Bu seferki ABD ziyaretimin gerçek sürprizi ise Mimar Sinan’la karşılaşmam oldu. Kurgu değil, gerçek! Mimar Sinan, Ankara merkezli bir girişim. Sıkıştırma ve otomatik program kurma yazılımı gibi ürünleri var. Yurtdışı ziyaretlerimde yaptığım alışverişlerde yazılım da önemli bir yer tutar. Öyle büyük yazılımlar değil de, enteresan işlere yarayan ufak tefek yazılımlar ve oyunlar... Satın aldığım yazılımları dizüstü bilgisayarıma yüklerken bir baktım üç, dört tanesinde yükleme yazılımı olarak Mimar Sinan kullanılıyor. Hemen mimarsinan.com adresindeki İnternet sitesine girdim. 1996 yılında Sinan Karaca tarafından kurulmuş. Dünyanın dört bir yanından irili, ufaklı müşterileri var. PerfectZip isimli ürünü ABD’de kutu olarak satılıyor. Henüz bir dünya markası değil. Ama pazarlama için İnternet’in gücünden yararlanmayı çok iyi bilen girişimcisi sayesinde her an olabilir. Yeni ekonominin yarattığı ilk Türk dünya markası olmaması için hiçbir neden yok.
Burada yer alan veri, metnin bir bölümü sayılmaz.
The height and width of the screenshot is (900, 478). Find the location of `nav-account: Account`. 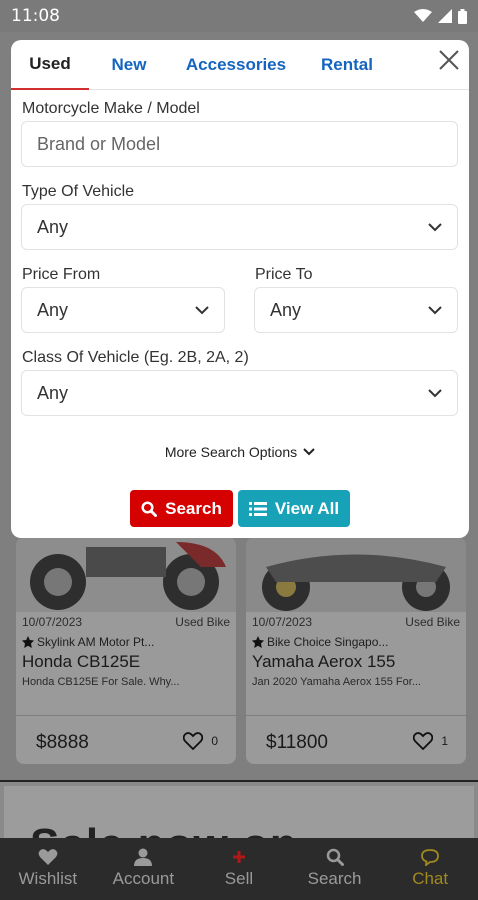

nav-account: Account is located at coordinates (144, 869).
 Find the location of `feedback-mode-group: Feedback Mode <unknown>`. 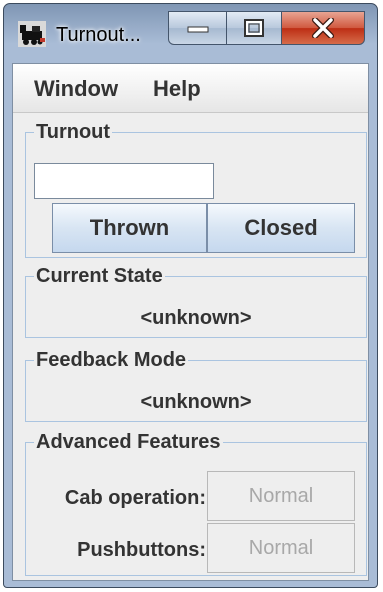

Başbakanlık Konutu’ndan Yahudi şamdanlı yayın
Okurlardan Canok Abisel’in gözünden kaçmamış. ATV’de yayınlanan Ali Kırca, Tayyip Erdoğan sohbetinde ekrana gelen şamdan, Başbakan’ın konuşmasıyla tezat yaratıyordu. Başbakanlık Konutu’ndaki bu şamdan, ekrana getiriliş açısından Yahudilerin yedi kollu kutsal ‘menorah’ı gibi görünüyordu. Başbakan Tayyip Erdoğan da, kutsal Yahudi şamdanı dekoruyla süslediği konutunda İsrail’i eleştiriyordu. Doğrusu ben fazla şaşmadım. Perhiz ve lahana turşusu Türkiye’de klasik bir ikili oldu artık. Hükümetin Avrupa’ya uyum amacıyla çıkartığı yasalara, hiçbir Avrupa ülkesinin hukukunda olmayan, dini kaynaklı zina cezasını sokması da tezat değil mi? Peki şantajcıyı boşverip, başarılı bir tiyatro sanatçısını suç olmayan zinadan yargılayıp mahkum eden medyanın, şimdi zinanın cezalandırılmasına şiddetle karşı çıkmasına ne demeli?